Он пытался узнать адрес Вольфа через справочное бюро, но людей с этой фамилией оказалось более сотни; он готов был их всех обойти, однако столько адресов сразу ему не дали.

Оставалась последняя возможность, ее он приберегал на конец: пойти к тем людям во флигеле дворца, куда она его приводила. Правда, он плохо себе представлял, как будет там объяснять, кто он такой и чего хочет. Но других путей не было, и однажды вечером он направился к набережной. Его память не сохранила даже имен хозяев, и он дорогой обдумывал, как ловчее начать разговор: «Вы, наверное, меня не помните», что-нибудь вроде этого.

Дверь открылась, он был встречен улыбкой очаровательного голубоглазого существа, и только хотел произнести свою нелепую фразу, как его уже потянули за руку:

— Наконец-то пришел! Почему все опаздывают?

Пробираясь за своей провожатой по темному коридору, он думал, как и куда он мог опоздать, и тут же забыл об этом — был опять приглушенный свет, было много народу, но сразу, не успев еще оглядеться, он почувствовал прикосновение холодной и спокойной тоски, в любой толпе сообщающей, словно с непрошеной равнодушной любезностью, что единственного нужного вам человека в этой толпе нет.

В дальнем углу кто-то, держа на коленях магнитофон и крутя ручки, извлекал из него музыку, и одна пара медленно танцевала; у входа, в полутьме, на диване несколько человек очень тихо между собой разговаривали; посредине же комнаты, под деревянной аркой, худощавый и смуглый юноша, в окружении нескольких зрителей, настраивал гитару.

Голубоглазая провожатая его бросила и улетела в прихожую еще кого-то встречать, а он стал искать глазами хозяина. Тот подошел к нему сам, и приветливое лицо, улыбка, внимательные глаза внушили было поэту надежду, но сказать он ничего не успел: его усадили в кресло поблизости от гитариста, познакомили с сидящими рядом гостями, чьи имена он и не пытался запомнить, и хозяин тотчас исчез.
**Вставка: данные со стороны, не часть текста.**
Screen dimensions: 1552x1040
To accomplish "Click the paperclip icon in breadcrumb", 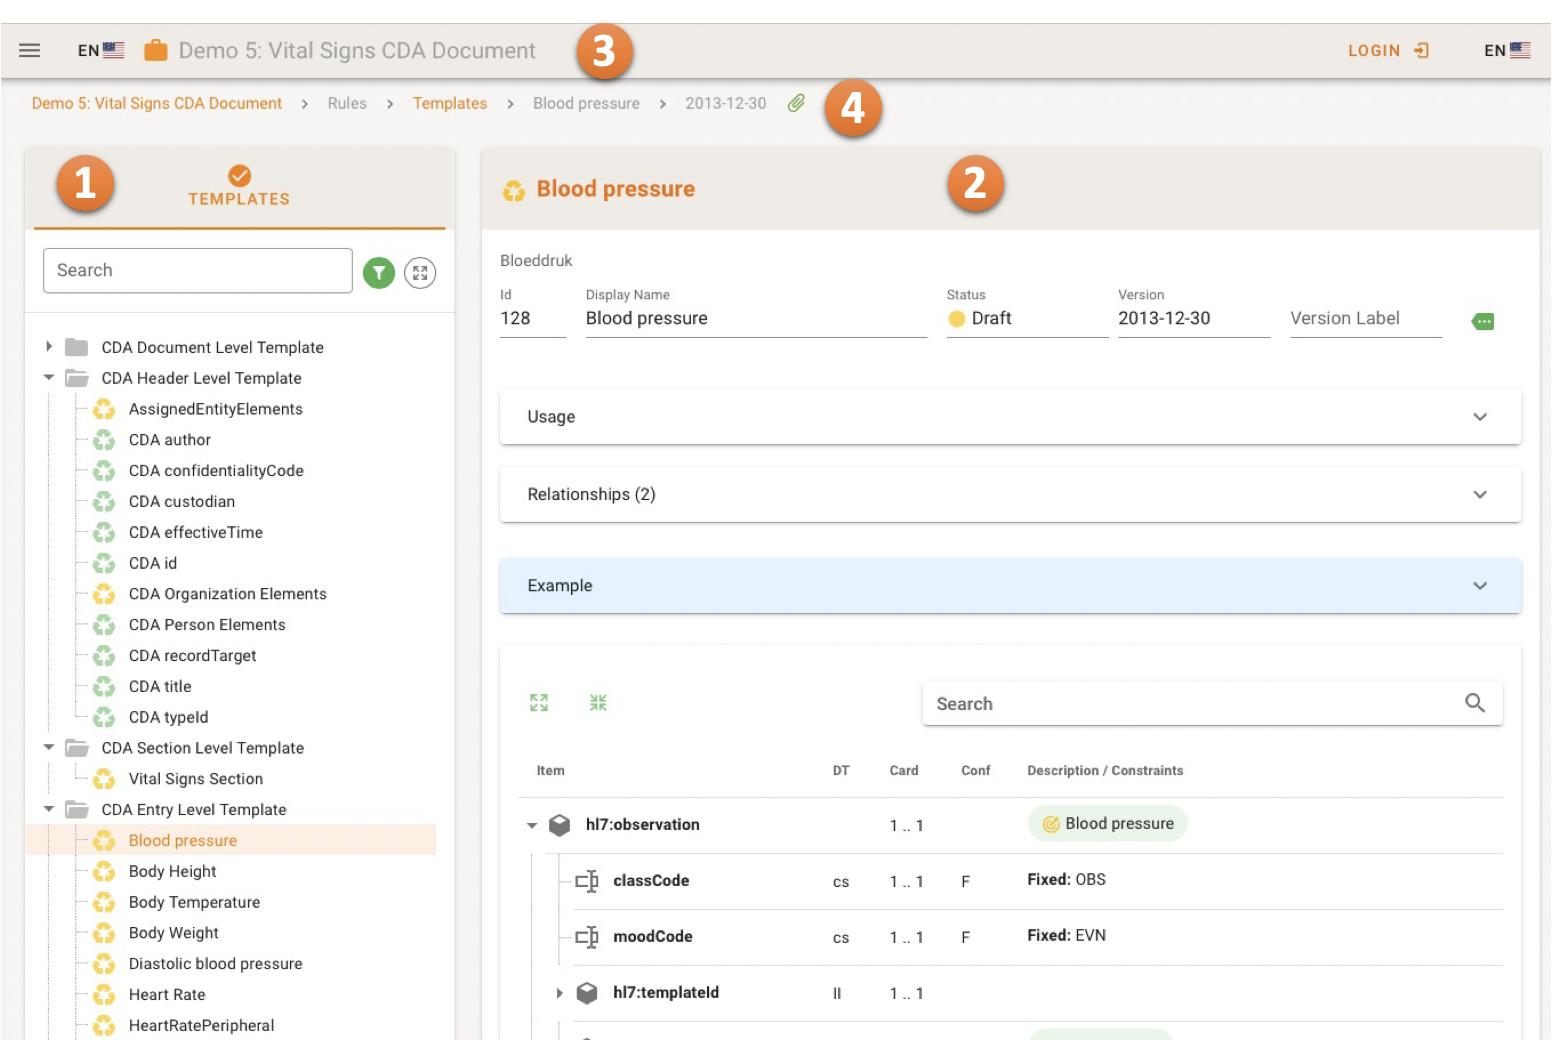I will point(796,103).
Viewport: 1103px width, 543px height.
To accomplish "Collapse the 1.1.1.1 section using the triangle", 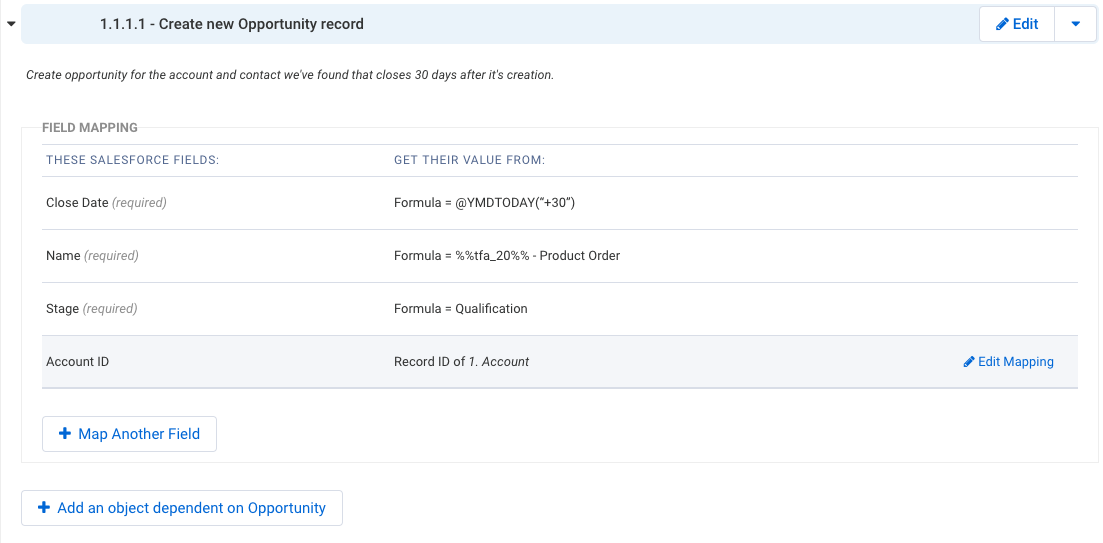I will [x=11, y=24].
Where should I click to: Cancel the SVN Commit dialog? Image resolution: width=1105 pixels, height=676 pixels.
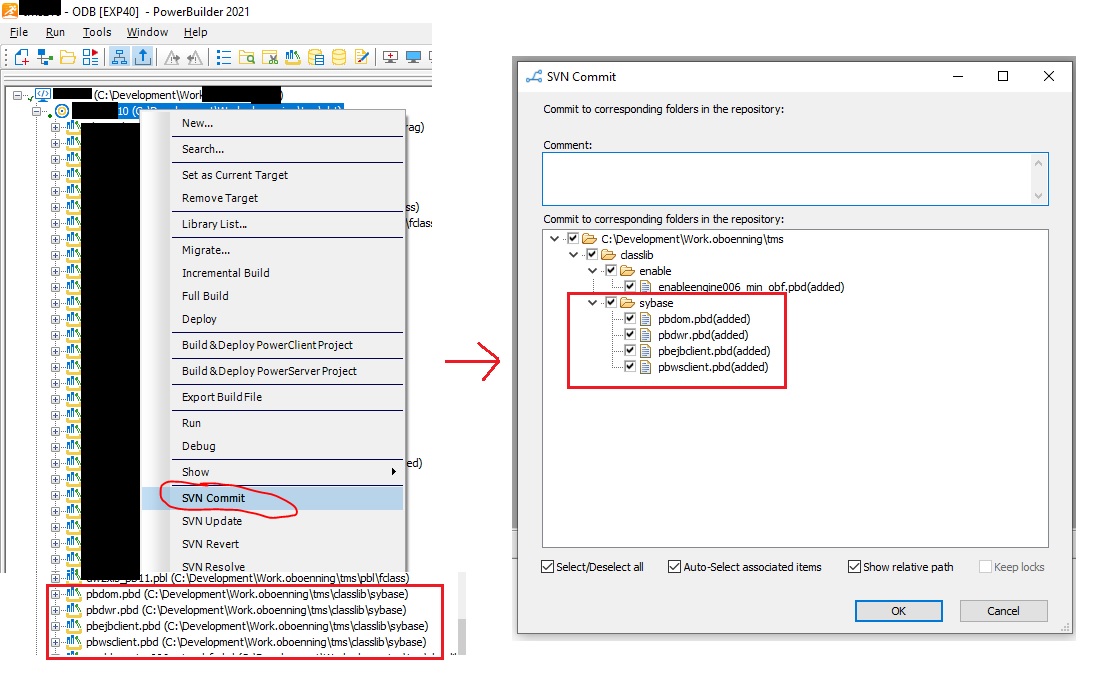coord(1003,611)
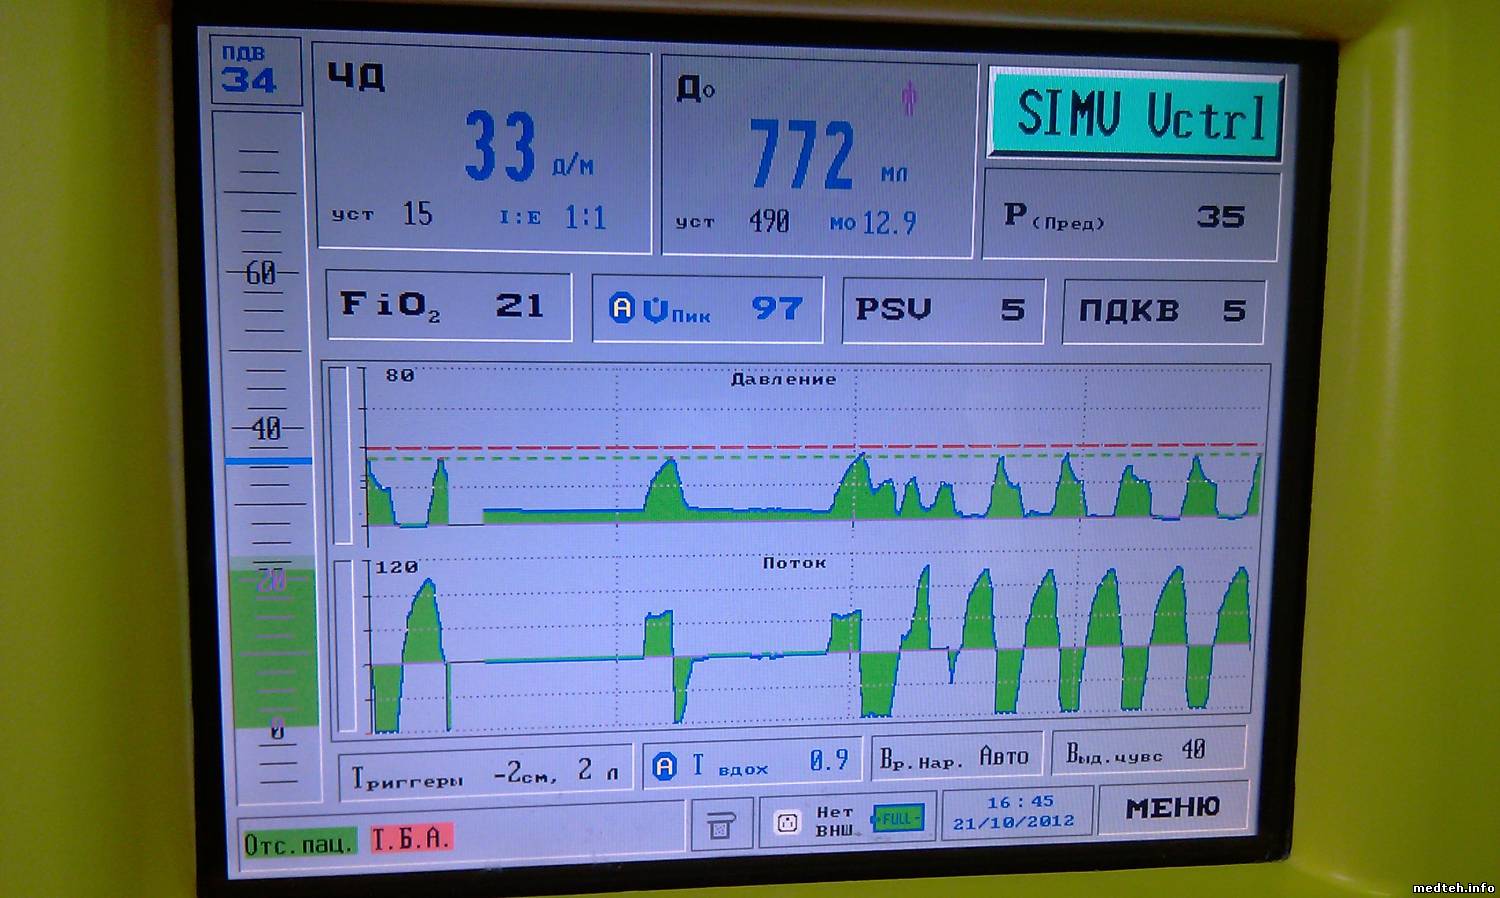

Молодой человек в желтом свитере и с яркой бутылкой в руках, пробиравшийся мимо стараясь не наступать на ноги, задержался у кресла поэта, задумчиво поглядел на него и, наклонившись, оставил в его ладонях белую чашку с красным густым вином. Уловив, что зевать тут нельзя, поэт спросил его, минуя всякие предисловия:

— Вы не знаете профессора Вольфа?

— Вольфа?.. Я знаю его племянницу…

— Она будет сегодня?

— Слишком трудный вопрос, — улыбнулся тот виновато, — она как туман, незаметно приходит, незаметно уходит. — Он закончил фразу уже на ходу, направляясь к танцующим, и в руке одного из них появилась тоже белая чашка; не прерывая танца, они поочередно из нее прихлебывали.

Гитарист перестал возиться со струнами и опустил на колени гитару.

— Тихо, новая песня! — сказал кто-то в сторону магнитофона, и его сразу выключили. За открытым окном прошуршала легковая машина, и стало совсем тихо.